Circulating tumor cells (CTCs) are cells derived from a tumor which enter the bloodstream and other body fluids, e.g., the CSF (
Figure 1). Unfortunately, they are extremely rare for almost all cancers; so far, a widely accepted standard method for identifying and collecting CTCs is still lacking. Since brain tumors do not usually metastasize via the bloodstream
[1][2][3][4][5][6][7], it was quite a surprise to find CTCs in 20–40% of glioblastoma patients
[7][8][9][10][11][12][13]. In carcinoma, clusters of tumor cells are increasingly associated with easier metastatic spread compared to single CTCs; similar clusters can be found in glioblastomas
[1112], supporting the idea that glioblastoma-derived CTCs can cross the blood–brain barrier as clusters of cells, although they almost never establish metastases
[1314]. Applying the seed-and-soil hypothesis from Paget from 1889, they may have the ability to spread (seed), but cannot find the right target tissue or endothelium (soil), where they can egress, survive, and grow
[1415]. The limited overall survival time of the patients may also prevent micrometastases from growing larger after seeding.
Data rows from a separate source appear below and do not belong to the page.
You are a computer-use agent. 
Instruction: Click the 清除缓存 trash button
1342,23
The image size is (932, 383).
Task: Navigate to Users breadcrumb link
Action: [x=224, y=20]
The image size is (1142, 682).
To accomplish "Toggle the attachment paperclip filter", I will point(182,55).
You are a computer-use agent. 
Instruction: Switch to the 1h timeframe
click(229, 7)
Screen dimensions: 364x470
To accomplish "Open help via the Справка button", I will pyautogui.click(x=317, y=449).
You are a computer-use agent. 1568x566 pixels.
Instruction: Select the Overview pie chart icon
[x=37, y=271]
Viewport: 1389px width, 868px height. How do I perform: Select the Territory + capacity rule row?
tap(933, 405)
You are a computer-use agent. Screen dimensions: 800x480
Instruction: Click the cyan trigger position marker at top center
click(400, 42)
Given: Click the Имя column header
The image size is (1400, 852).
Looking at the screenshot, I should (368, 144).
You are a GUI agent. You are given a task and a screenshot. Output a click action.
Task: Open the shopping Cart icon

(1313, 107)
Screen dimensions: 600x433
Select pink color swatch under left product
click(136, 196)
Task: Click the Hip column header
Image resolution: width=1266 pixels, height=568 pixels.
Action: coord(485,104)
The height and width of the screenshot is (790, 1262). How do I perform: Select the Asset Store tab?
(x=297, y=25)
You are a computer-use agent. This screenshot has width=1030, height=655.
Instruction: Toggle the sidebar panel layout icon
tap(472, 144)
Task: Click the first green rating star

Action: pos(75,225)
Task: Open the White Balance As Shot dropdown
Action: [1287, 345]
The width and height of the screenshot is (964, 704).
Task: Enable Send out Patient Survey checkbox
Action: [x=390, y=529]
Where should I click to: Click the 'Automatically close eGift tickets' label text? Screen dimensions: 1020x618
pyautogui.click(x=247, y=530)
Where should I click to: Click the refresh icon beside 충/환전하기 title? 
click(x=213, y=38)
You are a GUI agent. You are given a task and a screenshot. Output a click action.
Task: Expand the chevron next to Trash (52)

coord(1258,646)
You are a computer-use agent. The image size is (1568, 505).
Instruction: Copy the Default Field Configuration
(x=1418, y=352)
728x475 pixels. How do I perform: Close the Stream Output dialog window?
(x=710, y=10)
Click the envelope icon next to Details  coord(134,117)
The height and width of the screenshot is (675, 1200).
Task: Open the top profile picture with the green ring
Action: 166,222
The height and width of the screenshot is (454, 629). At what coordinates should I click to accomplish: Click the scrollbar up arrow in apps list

Different approaches exist to isolate CTCs for many tumor entities. To isolate CTCs from carcinoma, an elegant method uses epithelial cell adhesion molecule (EpCAM) as a surface marker, which is exclusively expressed on epithelia and epithelial-derived neoplasms; since EpCAM is not expressed on leukocytes, it can be used to selectively accumulate CTCs. In contrast, EpCAM is not expressed on brain tumor cells and, therefore, cannot be used as a selection marker for these cancers. Currently, no adequate surface marker for brain tumor CTCs has been established. Unfortunately, other isolation methods, which use the bigger size of tumor cells, are still less efficient. However, in at least 50% of the cases, CTCs from brain tumors can in fact be isolated from the blood or CSF. These can be extremely informative for molecular diagnostics with subclassification of tumors, as well as prognosis and repeated monitoring of progression and therapy resistance. The specificity of mutations found in CTCs is very high, but low sensitivity remains a big challenge, i.e., not all liquid biopsies from brain tumor samples allow the isolation of CTCs. Not only the genetic analysis of CTCs is tempting to be applied for diagnostics, but also pharmacological and
[1516] tests are in progress
[16][17][18][19][20][21][22][23][24][25][26]. It is noteworthy that brain tumor CTCs are easier to collect from CSF than from blood. Interestingly, cisternal puncture appears to give even better results than lumbar puncture, although the CSF is moving downward and is fully exchanged 3–5 times per day. Interestingly, circulating epithelial, i.e., noncancerous, cells have also been found in benign, inflammatory bowel diseases
[2627]; this points to the need for molecular characterization of cells obtained for CTC testing. Collection of CSF is usually performed easily, with a rare risk of damage to the brain. Major challenges for CTCs in brain tumors are the low sensitivity and the need for standardization, e.g., the amount of material and the source (blood, serum, plasma, or CSF from lumbar or cisternal puncture). If possible, cisternal puncture appears to be superior, but this procedure is not as easily performed as a lumbar puncture. For blood samples, 7.5 mL may become a standard for some, although higher amounts of blood increase the chance of finding CTCs, which is why others recommend over 30 mL. Due to these limitations, CTCs are only useful for a few patients with brain tumors. The collection of a sufficient amount of CSF may appear to be an additional challenge for children with brain tumors, such as medulloblastomas, but usually not for adults; it is also possible to use a previously implanted shunt from the ventricle to collect CSF. In carcinomas, the number of CTCs was correlated with time of survival, i.e., patients with more than a certain number died early, while others survived up to 10 times longer
[2728].